About this exercise
Among the lines below, keep only those from the one containing "Viewport: 1270px width, 952px" through the one containing "Click line number 3 in the gutter", and reproduce them exactly.
*** Opening of Exercise materials ***
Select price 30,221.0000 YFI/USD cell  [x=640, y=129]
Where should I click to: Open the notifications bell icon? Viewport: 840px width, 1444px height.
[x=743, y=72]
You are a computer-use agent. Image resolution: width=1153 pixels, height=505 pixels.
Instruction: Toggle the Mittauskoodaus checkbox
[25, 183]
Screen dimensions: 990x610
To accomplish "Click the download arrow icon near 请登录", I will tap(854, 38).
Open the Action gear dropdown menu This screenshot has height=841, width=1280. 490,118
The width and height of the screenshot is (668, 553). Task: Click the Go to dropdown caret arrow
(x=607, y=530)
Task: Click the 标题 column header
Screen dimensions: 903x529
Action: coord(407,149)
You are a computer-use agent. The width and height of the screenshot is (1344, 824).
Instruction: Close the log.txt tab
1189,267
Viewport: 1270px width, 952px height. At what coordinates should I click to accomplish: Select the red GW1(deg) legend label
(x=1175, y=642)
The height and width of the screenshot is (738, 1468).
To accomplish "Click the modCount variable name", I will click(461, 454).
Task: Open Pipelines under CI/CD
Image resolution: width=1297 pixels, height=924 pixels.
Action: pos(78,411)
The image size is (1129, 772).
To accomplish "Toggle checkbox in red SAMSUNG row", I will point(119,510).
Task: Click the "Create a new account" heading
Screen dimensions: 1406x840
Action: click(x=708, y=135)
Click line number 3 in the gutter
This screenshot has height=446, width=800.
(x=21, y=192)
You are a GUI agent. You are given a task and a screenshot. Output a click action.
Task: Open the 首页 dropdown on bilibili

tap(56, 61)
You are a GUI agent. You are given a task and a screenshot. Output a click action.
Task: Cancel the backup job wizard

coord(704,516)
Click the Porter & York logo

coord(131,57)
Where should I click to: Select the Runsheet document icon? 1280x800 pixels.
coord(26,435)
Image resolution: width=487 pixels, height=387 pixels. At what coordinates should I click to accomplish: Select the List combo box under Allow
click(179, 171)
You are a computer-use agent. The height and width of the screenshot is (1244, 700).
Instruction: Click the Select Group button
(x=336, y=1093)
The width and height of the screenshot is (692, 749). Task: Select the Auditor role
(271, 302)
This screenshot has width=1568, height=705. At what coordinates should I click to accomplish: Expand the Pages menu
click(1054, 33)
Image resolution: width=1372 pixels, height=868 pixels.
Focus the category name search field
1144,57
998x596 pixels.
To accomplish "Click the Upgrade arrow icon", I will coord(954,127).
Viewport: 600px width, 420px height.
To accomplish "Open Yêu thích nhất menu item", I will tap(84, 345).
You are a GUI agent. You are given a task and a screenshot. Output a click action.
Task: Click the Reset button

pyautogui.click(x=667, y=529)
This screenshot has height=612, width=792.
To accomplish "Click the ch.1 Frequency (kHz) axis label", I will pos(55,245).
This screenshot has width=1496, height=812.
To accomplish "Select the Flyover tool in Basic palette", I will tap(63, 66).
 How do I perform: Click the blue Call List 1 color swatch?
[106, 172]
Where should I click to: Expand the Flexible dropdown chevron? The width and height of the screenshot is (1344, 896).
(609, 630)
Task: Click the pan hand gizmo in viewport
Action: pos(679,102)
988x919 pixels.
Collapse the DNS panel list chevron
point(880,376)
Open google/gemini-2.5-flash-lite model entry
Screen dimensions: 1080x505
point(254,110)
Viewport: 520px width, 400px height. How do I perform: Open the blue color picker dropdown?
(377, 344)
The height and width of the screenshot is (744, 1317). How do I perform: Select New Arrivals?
*** Close of Exercise materials ***
Reply
Viewport: 1270px width, 952px height. At what coordinates should I click to accomplish: Select the red GW1(deg) legend label
(x=1175, y=642)
The height and width of the screenshot is (738, 1468).
To accomplish "Click the modCount variable name", I will click(461, 454).
Task: Open Pipelines under CI/CD
Image resolution: width=1297 pixels, height=924 pixels.
Action: pos(78,411)
The image size is (1129, 772).
To accomplish "Toggle checkbox in red SAMSUNG row", I will point(119,510).
Task: Click the "Create a new account" heading
Screen dimensions: 1406x840
Action: click(x=708, y=135)
Click line number 3 in the gutter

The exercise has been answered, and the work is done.